Un nuovo strumento per la stabilità del settore finanziario elvetico

La Svizzera si prepara a varare un nuovo strumento finalizzato a sostenere il settore bancario: il Public Liquidity Backstop.

Questa nuova misura ha visto nascere i suoi primi parametri fondamentali durante la seduta del Consiglio federale dell’11 marzo 2022 e la stesura di un primo progetto di attuazione è stata affidata al Dipartimento federale delle finanze (DFF). Questo progetto, poi, dovrà essere proposto al Consiglio entro il primo semestre del 2023.

Il Public Liquidity Backstop è solo l’ultimo degli strumenti pensati per sostenere il settore finanziario svizzero, un settore davvero troppo importante per l’intera Confederazione.

Nonostante la sua solidità, tuttavia, anche la finanza elvetica può risentire di grandi crisi globali, come quella avvenuta fra il 2007 e il 2009. Istituti bancari ritenuti “too big to fail” potrebbero entrare in sofferenza, con una ricaduta disastrosa sull’intero sistema.
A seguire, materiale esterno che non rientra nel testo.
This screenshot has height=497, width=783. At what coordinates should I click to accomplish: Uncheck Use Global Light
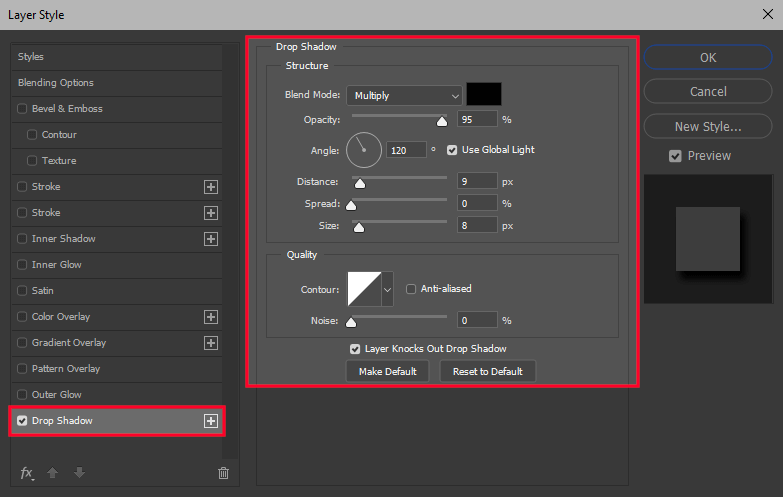(x=452, y=150)
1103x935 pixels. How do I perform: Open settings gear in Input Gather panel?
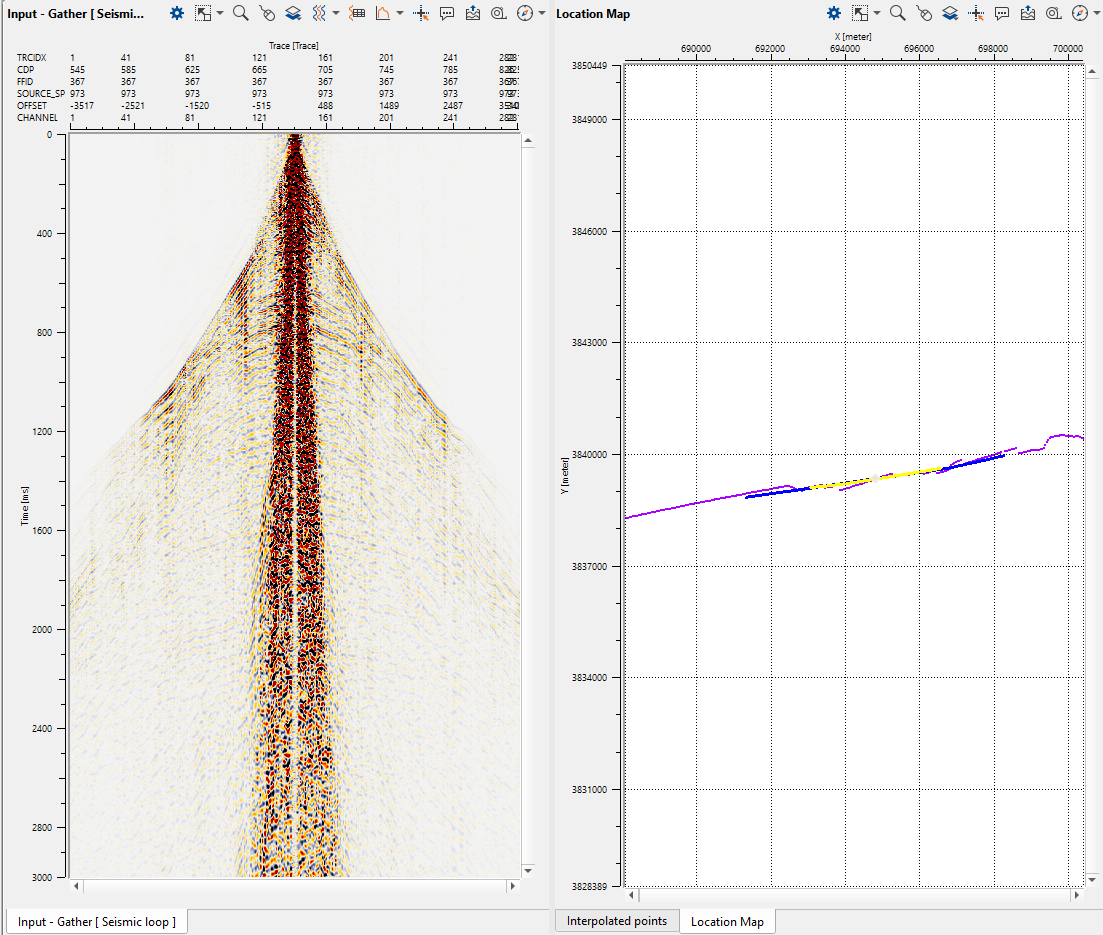click(x=177, y=13)
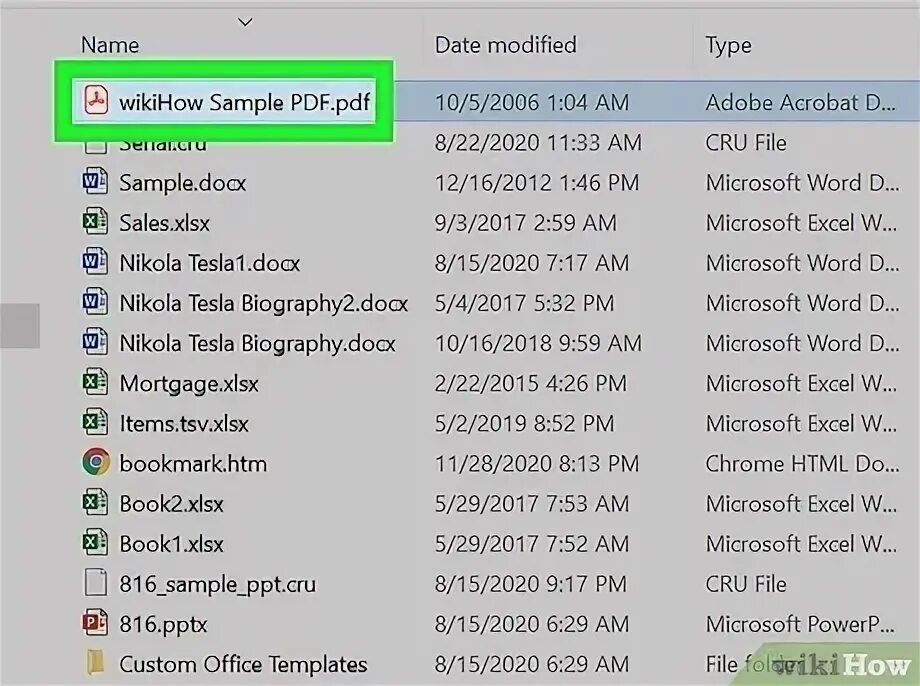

E proprio per evitare questi casi, la Svizzera ha varato regolamentazioni più stringenti riguardo a capitale e liquidità, mezzi fondamentali per la “buona salute” bancaria ma anche per mettere in atto eventuali piani di risanamento credibili.

Questi nuovi parametri dovrebbero entrare in essere dall’1 luglio 2022, rafforzando così sia le banche di rilevanza non sistemica che il settore nella sua interezza.

A questo panorama si aggiunge ora il Public Liquidity Backstop, ovvero una misura che andrà a sostenere con liquidità extra garantita dallo Stato tutte le banche di rilevanza sistemica (con sede in Svizzera) interessate da ricapitalizzazione durante un processo di risanamento.

Questo permetterà, secondo le intenzioni del Consiglio, all’istituto interessato di continuare nelle sue operazioni e relazioni d’affari con operatori di mercato terzi, senza disastrosi cali di fiducia e dubbi sulla sua solidità.

Il Public Liquidity Backstop, tuttavia, verrà regolamentato a livello di legge e non deve in alcun modo essere assimilato ad un intervento di salvataggio statale a favore delle banche elvetiche: la BNS dovrebbe occuparsi di concedere gli aiuti, ovvero dei prestiti con garanzia della Confederazione.

Non mancheranno infine anche misure a tutela della Svizzera, come privilegi in caso di fallimento, indennizzi e sanzioni.